Problem: Let $\mu$ be a regular measure; let E be measurable, $\mu(E) < \infty$. Show that $E = N \cup K_1 \cup K_2 \cup \cdots$ for disjoint compact sets $K_i$ and $\mu(N) = 0$.

Attempted Solution Sketch: Choose $K_i$ by using the (inner) regularity of $\mu$ (and finite measure of E):

$\mu(E) \le \mu(K_1) + 2^{-1}$
$\mu(E - K_1) \le \mu(K_2) + 2^{-2}$
...
$\mu(E - K_1 - \cdots - K_{n - 1}) \le \mu(K_n) + 2^{-n}$
...
where in all cases $K_i \subset E - K_1 - \cdots - K_{i - 1}$.

Then, $\bigcup K_i \subset E$ and the $K_i$ are disjoint by construction. Thus, $\mu(\bigcup K_i) \le \mu(E)$. Fix $\epsilon > 0$ and find $n$ such that $2^{-n} < \epsilon$. Then

$\mu(E) = \mu(K_1) + \mu(K_2) + \cdots + \mu(K_{n - 1} + \mu(E - K_1 - \cdots - K_{n - 1}) \le \sum_{i = 1} ^ n \mu(K_i) + 2^{-n}$
$
\le \sum_{i = 1} ^ \infty \mu(K_i) + \epsilon = \mu(\bigcup K_i) + \epsilon$
.

Because $\epsilon > 0$ was arbitrary, $\mu(E) \le \mu(\bigcup K_i)$, which implies equality.

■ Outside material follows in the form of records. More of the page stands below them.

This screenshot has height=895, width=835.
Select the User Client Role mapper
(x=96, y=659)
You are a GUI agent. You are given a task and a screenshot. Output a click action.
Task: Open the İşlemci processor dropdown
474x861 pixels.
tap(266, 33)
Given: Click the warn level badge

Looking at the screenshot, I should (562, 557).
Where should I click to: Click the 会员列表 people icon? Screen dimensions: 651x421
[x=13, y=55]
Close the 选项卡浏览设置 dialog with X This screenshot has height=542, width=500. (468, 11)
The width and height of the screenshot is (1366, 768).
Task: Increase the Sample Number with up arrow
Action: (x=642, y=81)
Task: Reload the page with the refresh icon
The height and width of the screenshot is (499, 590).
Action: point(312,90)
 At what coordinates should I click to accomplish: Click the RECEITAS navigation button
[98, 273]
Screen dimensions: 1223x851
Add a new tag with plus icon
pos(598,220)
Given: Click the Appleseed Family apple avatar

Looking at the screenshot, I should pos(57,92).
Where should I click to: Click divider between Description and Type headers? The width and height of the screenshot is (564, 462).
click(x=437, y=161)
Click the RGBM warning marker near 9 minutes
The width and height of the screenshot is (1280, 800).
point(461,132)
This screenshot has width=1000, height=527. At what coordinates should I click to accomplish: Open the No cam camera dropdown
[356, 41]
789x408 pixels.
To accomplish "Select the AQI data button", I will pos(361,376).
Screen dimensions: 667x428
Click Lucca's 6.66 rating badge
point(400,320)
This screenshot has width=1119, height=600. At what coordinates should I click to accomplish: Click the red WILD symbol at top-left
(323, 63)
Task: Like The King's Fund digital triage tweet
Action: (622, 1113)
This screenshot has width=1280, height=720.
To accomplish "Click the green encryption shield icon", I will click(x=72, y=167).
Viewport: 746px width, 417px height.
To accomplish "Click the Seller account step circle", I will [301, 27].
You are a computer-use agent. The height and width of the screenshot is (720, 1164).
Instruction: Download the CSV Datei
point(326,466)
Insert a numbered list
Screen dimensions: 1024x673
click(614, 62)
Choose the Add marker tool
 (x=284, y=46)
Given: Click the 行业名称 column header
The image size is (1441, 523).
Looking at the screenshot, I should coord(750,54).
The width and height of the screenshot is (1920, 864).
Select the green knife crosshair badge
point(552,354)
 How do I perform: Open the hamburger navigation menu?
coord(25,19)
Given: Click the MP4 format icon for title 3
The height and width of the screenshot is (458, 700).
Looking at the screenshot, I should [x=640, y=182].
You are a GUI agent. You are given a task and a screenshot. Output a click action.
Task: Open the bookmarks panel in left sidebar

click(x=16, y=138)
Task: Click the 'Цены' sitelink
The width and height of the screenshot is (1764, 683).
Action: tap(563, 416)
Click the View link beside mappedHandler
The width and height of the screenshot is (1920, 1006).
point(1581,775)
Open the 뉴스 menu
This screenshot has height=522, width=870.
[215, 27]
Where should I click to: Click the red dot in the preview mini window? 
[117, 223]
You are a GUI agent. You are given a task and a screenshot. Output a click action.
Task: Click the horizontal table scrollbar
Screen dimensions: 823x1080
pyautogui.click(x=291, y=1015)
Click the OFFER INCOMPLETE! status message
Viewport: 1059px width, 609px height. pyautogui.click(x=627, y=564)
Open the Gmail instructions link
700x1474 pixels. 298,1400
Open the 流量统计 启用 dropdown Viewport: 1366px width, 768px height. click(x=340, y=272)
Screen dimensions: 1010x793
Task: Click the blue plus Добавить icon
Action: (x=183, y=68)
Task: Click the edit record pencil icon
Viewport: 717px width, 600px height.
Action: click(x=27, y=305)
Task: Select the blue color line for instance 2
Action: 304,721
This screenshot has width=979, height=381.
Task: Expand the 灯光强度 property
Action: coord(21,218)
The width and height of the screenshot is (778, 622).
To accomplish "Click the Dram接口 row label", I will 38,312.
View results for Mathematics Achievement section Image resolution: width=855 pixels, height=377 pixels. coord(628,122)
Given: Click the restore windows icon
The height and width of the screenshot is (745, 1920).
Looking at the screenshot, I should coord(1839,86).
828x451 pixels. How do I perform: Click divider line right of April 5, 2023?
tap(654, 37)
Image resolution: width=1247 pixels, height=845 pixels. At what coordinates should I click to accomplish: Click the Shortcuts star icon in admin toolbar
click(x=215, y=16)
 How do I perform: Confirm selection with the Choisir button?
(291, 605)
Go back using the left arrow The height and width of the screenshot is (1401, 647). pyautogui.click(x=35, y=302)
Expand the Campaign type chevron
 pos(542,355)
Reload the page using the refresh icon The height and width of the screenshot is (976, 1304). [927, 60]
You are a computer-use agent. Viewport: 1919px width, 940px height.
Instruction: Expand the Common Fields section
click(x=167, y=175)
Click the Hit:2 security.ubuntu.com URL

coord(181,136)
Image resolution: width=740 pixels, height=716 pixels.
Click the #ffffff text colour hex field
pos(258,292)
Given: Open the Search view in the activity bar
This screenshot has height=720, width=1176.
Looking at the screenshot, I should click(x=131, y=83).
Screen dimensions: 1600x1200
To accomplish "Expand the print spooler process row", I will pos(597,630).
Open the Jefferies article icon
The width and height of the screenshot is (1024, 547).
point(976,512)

Take $N = E - \bigcup K_i$, and the result follows.

Postscript: The details are, possibly, fudged a little bit, but I'm okay with that as long as the main idea is there. I'm not sure this works, as I'm not as comfortable with some of the material here. I'm also not sure if there is a more direct route to this.

Thanks!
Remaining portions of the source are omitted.